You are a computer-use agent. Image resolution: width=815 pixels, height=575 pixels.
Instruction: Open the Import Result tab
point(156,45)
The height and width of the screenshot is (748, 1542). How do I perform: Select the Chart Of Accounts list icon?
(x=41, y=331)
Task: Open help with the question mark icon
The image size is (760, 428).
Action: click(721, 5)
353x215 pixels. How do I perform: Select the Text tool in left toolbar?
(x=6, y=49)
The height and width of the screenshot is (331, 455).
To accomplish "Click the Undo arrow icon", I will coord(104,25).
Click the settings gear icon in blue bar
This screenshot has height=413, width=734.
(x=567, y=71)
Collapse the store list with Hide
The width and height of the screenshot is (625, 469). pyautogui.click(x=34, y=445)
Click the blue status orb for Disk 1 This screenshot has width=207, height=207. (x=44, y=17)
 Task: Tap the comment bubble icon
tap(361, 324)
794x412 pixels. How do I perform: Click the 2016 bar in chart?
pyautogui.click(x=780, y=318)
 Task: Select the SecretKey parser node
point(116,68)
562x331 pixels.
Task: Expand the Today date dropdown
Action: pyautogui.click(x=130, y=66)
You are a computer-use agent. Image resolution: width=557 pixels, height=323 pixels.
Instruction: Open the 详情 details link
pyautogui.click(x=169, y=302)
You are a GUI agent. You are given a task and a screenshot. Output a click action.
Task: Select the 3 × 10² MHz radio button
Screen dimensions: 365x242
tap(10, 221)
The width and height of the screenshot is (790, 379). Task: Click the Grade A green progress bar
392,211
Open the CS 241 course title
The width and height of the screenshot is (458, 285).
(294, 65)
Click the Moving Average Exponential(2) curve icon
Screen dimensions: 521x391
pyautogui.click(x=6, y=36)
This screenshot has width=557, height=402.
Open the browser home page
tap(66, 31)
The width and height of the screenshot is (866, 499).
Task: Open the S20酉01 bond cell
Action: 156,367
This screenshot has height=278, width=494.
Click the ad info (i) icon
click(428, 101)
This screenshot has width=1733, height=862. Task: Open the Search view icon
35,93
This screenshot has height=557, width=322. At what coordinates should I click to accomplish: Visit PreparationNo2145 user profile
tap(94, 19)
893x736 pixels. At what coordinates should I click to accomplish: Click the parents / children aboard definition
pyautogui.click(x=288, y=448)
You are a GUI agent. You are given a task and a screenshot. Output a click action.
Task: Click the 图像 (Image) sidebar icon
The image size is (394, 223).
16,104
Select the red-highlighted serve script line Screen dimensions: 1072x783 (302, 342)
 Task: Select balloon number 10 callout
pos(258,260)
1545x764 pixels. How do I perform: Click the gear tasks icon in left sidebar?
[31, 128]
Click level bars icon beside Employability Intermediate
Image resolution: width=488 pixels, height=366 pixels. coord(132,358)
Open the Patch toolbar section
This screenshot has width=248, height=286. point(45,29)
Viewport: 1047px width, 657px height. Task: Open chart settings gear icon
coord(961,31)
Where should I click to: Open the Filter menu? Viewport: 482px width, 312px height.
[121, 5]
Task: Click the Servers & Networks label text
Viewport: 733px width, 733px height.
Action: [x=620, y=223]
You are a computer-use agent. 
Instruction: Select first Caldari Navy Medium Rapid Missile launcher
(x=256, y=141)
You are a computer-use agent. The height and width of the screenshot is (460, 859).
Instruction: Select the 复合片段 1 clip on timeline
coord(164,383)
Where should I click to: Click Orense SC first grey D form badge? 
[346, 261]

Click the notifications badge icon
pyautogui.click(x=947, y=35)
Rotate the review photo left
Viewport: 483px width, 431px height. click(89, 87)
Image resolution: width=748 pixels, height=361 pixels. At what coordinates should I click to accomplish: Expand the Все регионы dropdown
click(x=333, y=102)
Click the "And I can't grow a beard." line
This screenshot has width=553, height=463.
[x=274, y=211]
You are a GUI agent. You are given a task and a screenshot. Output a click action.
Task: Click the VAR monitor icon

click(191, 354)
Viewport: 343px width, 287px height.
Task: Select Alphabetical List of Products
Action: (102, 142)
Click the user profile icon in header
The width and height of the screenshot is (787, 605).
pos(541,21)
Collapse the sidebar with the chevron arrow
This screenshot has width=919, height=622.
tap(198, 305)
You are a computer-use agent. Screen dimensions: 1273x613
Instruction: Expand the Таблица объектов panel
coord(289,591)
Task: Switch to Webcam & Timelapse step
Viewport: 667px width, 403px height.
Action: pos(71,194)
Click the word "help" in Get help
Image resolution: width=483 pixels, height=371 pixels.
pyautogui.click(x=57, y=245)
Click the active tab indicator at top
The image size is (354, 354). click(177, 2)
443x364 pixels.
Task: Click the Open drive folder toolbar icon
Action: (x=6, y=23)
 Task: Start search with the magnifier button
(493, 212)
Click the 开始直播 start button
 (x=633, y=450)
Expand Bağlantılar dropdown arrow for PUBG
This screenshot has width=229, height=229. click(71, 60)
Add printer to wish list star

:::

## Work required
A word-for-word repeat of the full data is needed.

## Response to the exercise
You are a computer-use agent. Image resolution: width=815 pixels, height=575 pixels.
Instruction: Open the Import Result tab
point(156,45)
The height and width of the screenshot is (748, 1542). How do I perform: Select the Chart Of Accounts list icon?
(x=41, y=331)
Task: Open help with the question mark icon
The image size is (760, 428).
Action: click(721, 5)
353x215 pixels. How do I perform: Select the Text tool in left toolbar?
(x=6, y=49)
The height and width of the screenshot is (331, 455).
To accomplish "Click the Undo arrow icon", I will coord(104,25).
Click the settings gear icon in blue bar
This screenshot has height=413, width=734.
(x=567, y=71)
Collapse the store list with Hide
The width and height of the screenshot is (625, 469). pyautogui.click(x=34, y=445)
Click the blue status orb for Disk 1 This screenshot has width=207, height=207. (x=44, y=17)
 Task: Tap the comment bubble icon
tap(361, 324)
794x412 pixels. How do I perform: Click the 2016 bar in chart?
pyautogui.click(x=780, y=318)
 Task: Select the SecretKey parser node
point(116,68)
562x331 pixels.
Task: Expand the Today date dropdown
Action: pyautogui.click(x=130, y=66)
You are a computer-use agent. Image resolution: width=557 pixels, height=323 pixels.
Instruction: Open the 详情 details link
pyautogui.click(x=169, y=302)
You are a GUI agent. You are given a task and a screenshot. Output a click action.
Task: Select the 3 × 10² MHz radio button
Screen dimensions: 365x242
tap(10, 221)
The width and height of the screenshot is (790, 379). Task: Click the Grade A green progress bar
392,211
Open the CS 241 course title
The width and height of the screenshot is (458, 285).
(294, 65)
Click the Moving Average Exponential(2) curve icon
Screen dimensions: 521x391
pyautogui.click(x=6, y=36)
This screenshot has width=557, height=402.
Open the browser home page
tap(66, 31)
The width and height of the screenshot is (866, 499).
Task: Open the S20酉01 bond cell
Action: 156,367
This screenshot has height=278, width=494.
Click the ad info (i) icon
click(428, 101)
This screenshot has width=1733, height=862. Task: Open the Search view icon
35,93
This screenshot has height=557, width=322. At what coordinates should I click to accomplish: Visit PreparationNo2145 user profile
tap(94, 19)
893x736 pixels. At what coordinates should I click to accomplish: Click the parents / children aboard definition
pyautogui.click(x=288, y=448)
You are a GUI agent. You are given a task and a screenshot. Output a click action.
Task: Click the 图像 (Image) sidebar icon
The image size is (394, 223).
16,104
Select the red-highlighted serve script line Screen dimensions: 1072x783 (302, 342)
 Task: Select balloon number 10 callout
pos(258,260)
1545x764 pixels. How do I perform: Click the gear tasks icon in left sidebar?
[31, 128]
Click level bars icon beside Employability Intermediate
Image resolution: width=488 pixels, height=366 pixels. coord(132,358)
Open the Patch toolbar section
This screenshot has width=248, height=286. point(45,29)
Viewport: 1047px width, 657px height. Task: Open chart settings gear icon
coord(961,31)
Where should I click to: Open the Filter menu? Viewport: 482px width, 312px height.
[121, 5]
Task: Click the Servers & Networks label text
Viewport: 733px width, 733px height.
Action: [x=620, y=223]
You are a computer-use agent. 
Instruction: Select first Caldari Navy Medium Rapid Missile launcher
(x=256, y=141)
You are a computer-use agent. The height and width of the screenshot is (460, 859).
Instruction: Select the 复合片段 1 clip on timeline
coord(164,383)
Where should I click to: Click Orense SC first grey D form badge? 
[346, 261]

Click the notifications badge icon
pyautogui.click(x=947, y=35)
Rotate the review photo left
Viewport: 483px width, 431px height. click(89, 87)
Image resolution: width=748 pixels, height=361 pixels. At what coordinates should I click to accomplish: Expand the Все регионы dropdown
click(x=333, y=102)
Click the "And I can't grow a beard." line
This screenshot has width=553, height=463.
[x=274, y=211]
You are a GUI agent. You are given a task and a screenshot. Output a click action.
Task: Click the VAR monitor icon

click(191, 354)
Viewport: 343px width, 287px height.
Task: Select Alphabetical List of Products
Action: (102, 142)
Click the user profile icon in header
The width and height of the screenshot is (787, 605).
pos(541,21)
Collapse the sidebar with the chevron arrow
This screenshot has width=919, height=622.
tap(198, 305)
You are a computer-use agent. Screen dimensions: 1273x613
Instruction: Expand the Таблица объектов panel
coord(289,591)
Task: Switch to Webcam & Timelapse step
Viewport: 667px width, 403px height.
Action: pos(71,194)
Click the word "help" in Get help
Image resolution: width=483 pixels, height=371 pixels.
pyautogui.click(x=57, y=245)
Click the active tab indicator at top
The image size is (354, 354). click(177, 2)
443x364 pixels.
Task: Click the Open drive folder toolbar icon
Action: (x=6, y=23)
 Task: Start search with the magnifier button
(493, 212)
Click the 开始直播 start button
 (x=633, y=450)
Expand Bağlantılar dropdown arrow for PUBG
This screenshot has width=229, height=229. click(71, 60)
Add printer to wish list star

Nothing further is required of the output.